The Virginian-Pilot
                             THE VIRGINIAN-PILOT 
              Copyright (c) 1997, Landmark Communications, Inc.

DATE: Thursday, January 23, 1997            TAG: 9701220123
SECTION: NORFOLK COMPASS         PAGE: 02   EDITION: FINAL 
COLUMN: On The Town 
SOURCE: Sam Martinette 
                                            LENGTH:   80 lines

SUSHI BAR COMES TO GHENT, WHERE RESTAURANTS CHANGE HANDS, MENUS

As this column celebrates its ninth year in publication, a look back shows that the first column - on Jan. 21, 1988 - was a cover story on the burgeoning Ghent restaurant scene.

When I checked the list of 35 restaurants mentioned in the story, I was amazed to find only 12 of the 28 independent eateries have survived.

You probably remember the Intermission, Clark's, Courtney's and Master's, but do you recall Mexico in Ghent, Trattoria Roma, Savories and Le Bon Cote? How about Raw Bar Bay, Chappell's, Doubleday's or the Sweet Shoppe?

More than half of the restaurants profiled that first year are gone - 27 of 48, to be precise. It's a tough business, but the good news is that, in many cases, a new operator stepped in at the old location, changed the name and concept and fired up the burners to chase the American dream of being the boss.

A couple of notable successes that year include Jerry Meltsner's No Frill Grill on Tidewater Drive and Mike Cavish's Fellini's, going strong in its third location, on 21st Street.

Clark's, a Colley Avenue restaurant and executive hang-out during the 1980s, has been Szechuan in Ghent since 1990. The latest innovation of King San and Chia Chi Nee is the addition of sushi, with chef Sam Matsumoto doing the honors since the bar area was redesigned and opened with a Japanese motif on Nov. 1.

Matsumoto, whose years of experience in the seafood business led to his mastering the art of sushi and sashimi, came to Ghent from Kyushu in Virginia Beach, where the Nees were regular customers. A native of Sendai, Japan, the chef said he worked in New York, Washington and Richmond before coming here two and a half years ago.

When Chai Chi Nee how they came to combine Chinese and Japanese cuisine under one roof, Chai Chi Nee explained, ``We went to Kyushu once a week and would see our customers. Our bar did not do well, so we decide to do this.''

The sushi bar is separate from the dining room, but you can order Japanese dishes from any table in the house. The dining room has dropped ceilings reminiscent of the paper walls of old Japan. Several tables increase the seating in that area to 30.

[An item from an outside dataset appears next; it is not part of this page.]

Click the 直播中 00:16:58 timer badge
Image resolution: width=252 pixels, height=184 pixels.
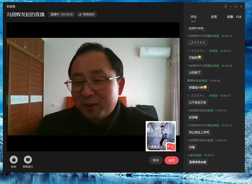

You'll find Sam Matsumoto behind a counter laden with portions of smoked eel and salmon, boiled octopus, marinated mackerel and assorted raw seafood with which he plies his trade.

There he slices, dices and displays the various dishes on a gta, the small wooden bed-like table that serves as a platter.

Diners may order sushi or sashimi (sliced fish served without a seaweed wrap and rice) a la carte. Two pieces of yellow tail tuna cost $3.75, while shrimp or squid cost $2.75. A Tekka Maki (raw, fresh tuna rolled in a wrap of rice and seaweed) is cut into six pieces and costs $3.25. An eel and cucumber Temaki (or hand-rolled sushi) is $3.50.

Sushi is served with wasabi, a green Japanese horseradish that should be mixed with soy sauce for dipping, and slices of ginger root.

Matsumoto recommends beginners start with a California Roll, designed for those not ready for raw fish, or a vegetable roll. Sushi and sashimi may be ordered as a dinner, served with a salad, Miso soup and rice. The vegetable sushi combination ($9.50) offers five pieces of vegetable sushi and a vegetable roll, while the sushi regular ($12.95) offers eight assorted pieces of sushi and a tuna roll. The sashimi deluxe ($16) is an assortment of fresh, raw fish.

If you aren't ready for that, you might try the non-raw fish assortment ($12), with five pieces of boiled, steamed or marinated fish and one non-raw roll.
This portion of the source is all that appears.